*** Opening of SUPPLIED DATA ***

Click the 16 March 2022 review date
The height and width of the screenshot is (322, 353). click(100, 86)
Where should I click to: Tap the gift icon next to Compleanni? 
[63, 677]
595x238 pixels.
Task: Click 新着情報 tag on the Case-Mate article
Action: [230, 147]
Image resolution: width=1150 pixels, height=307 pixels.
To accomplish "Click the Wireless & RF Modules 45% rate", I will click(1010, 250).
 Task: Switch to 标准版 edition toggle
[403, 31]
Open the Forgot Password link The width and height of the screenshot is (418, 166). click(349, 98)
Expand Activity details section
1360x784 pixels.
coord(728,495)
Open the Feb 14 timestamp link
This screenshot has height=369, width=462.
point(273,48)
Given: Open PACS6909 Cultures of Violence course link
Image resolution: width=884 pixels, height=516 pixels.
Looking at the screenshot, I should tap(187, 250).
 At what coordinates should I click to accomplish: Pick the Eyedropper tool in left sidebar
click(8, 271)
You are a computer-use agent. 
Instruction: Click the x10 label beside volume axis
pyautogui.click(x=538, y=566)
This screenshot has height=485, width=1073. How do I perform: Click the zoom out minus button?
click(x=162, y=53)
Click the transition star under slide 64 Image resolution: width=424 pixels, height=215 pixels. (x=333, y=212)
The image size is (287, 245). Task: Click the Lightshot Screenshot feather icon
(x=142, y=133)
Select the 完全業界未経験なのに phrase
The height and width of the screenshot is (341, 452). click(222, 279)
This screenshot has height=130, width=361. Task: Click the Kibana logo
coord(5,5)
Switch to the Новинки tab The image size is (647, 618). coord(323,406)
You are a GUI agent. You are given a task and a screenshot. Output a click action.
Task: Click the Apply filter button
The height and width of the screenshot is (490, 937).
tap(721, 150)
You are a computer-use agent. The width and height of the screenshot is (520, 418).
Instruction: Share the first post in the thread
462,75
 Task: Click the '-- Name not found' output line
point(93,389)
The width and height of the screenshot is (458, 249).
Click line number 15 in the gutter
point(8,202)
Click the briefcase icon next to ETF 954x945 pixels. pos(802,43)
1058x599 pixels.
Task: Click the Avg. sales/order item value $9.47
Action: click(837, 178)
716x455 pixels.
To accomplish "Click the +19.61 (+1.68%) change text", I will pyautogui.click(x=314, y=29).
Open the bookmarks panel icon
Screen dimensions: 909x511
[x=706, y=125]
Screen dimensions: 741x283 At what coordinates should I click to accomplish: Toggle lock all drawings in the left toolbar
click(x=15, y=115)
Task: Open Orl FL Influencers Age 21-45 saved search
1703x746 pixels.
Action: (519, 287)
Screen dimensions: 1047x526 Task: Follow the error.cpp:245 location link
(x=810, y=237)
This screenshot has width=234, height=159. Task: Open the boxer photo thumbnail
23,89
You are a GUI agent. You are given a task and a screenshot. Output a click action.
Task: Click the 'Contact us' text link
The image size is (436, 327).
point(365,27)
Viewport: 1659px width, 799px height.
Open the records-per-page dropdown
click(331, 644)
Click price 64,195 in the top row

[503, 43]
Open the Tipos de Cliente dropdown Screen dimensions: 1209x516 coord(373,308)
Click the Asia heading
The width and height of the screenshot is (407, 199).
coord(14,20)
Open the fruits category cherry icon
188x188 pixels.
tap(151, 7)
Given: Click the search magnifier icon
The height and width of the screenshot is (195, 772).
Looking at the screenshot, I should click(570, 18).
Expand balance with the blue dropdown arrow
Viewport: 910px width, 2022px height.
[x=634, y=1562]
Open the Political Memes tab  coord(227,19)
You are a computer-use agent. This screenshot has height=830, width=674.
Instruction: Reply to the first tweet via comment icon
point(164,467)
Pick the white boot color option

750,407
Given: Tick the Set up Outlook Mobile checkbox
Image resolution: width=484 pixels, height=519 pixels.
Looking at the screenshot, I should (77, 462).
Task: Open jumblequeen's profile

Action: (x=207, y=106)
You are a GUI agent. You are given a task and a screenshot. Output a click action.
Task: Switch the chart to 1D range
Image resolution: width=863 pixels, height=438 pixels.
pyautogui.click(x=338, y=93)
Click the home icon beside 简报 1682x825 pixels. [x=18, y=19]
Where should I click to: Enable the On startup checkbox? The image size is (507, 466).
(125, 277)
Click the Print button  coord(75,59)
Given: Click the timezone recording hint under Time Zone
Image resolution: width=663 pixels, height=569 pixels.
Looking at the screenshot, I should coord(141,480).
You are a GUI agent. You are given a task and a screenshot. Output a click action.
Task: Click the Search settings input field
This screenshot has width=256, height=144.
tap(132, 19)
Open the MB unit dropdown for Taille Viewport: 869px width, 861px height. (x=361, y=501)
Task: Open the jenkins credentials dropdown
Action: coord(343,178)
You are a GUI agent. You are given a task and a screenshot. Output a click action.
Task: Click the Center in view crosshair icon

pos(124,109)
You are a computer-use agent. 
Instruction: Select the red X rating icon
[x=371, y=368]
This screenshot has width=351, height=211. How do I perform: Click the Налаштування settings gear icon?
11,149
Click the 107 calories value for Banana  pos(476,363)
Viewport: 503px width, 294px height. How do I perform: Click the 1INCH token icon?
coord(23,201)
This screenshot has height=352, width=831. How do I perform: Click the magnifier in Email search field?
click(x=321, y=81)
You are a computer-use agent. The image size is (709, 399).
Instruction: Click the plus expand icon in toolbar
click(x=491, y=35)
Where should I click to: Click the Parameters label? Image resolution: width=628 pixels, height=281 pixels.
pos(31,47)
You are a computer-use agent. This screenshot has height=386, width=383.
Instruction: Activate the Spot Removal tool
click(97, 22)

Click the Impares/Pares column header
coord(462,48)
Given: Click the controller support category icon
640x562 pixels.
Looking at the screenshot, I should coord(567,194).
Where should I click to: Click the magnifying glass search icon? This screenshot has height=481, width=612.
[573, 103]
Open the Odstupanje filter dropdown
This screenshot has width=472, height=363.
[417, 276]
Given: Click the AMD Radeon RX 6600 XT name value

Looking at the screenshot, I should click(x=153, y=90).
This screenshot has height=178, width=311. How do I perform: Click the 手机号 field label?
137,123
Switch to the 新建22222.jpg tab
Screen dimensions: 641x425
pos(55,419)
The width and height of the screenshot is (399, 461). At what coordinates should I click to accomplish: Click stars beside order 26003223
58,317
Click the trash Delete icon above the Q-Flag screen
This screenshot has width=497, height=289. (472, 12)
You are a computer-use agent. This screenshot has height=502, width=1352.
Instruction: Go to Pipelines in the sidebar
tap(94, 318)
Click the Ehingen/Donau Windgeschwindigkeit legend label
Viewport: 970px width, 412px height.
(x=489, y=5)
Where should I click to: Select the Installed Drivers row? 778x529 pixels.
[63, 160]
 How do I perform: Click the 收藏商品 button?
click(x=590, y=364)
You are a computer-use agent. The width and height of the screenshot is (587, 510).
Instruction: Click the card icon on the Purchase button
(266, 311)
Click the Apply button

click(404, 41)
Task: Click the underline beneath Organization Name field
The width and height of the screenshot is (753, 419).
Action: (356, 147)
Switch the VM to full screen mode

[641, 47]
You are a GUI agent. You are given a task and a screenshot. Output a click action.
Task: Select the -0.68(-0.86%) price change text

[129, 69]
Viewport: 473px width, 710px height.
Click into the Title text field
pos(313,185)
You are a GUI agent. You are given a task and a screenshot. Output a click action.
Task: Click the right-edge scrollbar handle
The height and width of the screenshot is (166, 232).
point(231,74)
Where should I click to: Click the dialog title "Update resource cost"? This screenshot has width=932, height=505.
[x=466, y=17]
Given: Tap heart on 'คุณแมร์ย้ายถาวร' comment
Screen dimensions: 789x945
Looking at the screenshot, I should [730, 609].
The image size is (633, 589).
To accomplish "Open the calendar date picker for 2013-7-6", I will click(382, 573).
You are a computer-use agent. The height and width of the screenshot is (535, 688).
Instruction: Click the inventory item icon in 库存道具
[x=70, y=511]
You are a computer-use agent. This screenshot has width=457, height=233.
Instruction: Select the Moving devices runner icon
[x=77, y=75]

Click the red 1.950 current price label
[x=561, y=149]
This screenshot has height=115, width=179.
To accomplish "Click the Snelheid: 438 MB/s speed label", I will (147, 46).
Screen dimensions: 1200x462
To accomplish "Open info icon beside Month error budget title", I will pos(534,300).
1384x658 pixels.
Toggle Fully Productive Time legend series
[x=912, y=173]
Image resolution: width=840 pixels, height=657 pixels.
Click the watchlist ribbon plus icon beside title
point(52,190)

*** Close of SUPPLIED DATA ***

#### EXERCISE DETAILS
Output exactly the lines above, from the one holding "Instruction: Select the Moving" through the end of the data, including the first and last.

#### ANSWER TO THE EXERCISE
Instruction: Select the Moving devices runner icon
[x=77, y=75]

Click the red 1.950 current price label
[x=561, y=149]
This screenshot has height=115, width=179.
To accomplish "Click the Snelheid: 438 MB/s speed label", I will (147, 46).
Screen dimensions: 1200x462
To accomplish "Open info icon beside Month error budget title", I will pos(534,300).
1384x658 pixels.
Toggle Fully Productive Time legend series
[x=912, y=173]
Image resolution: width=840 pixels, height=657 pixels.
Click the watchlist ribbon plus icon beside title
point(52,190)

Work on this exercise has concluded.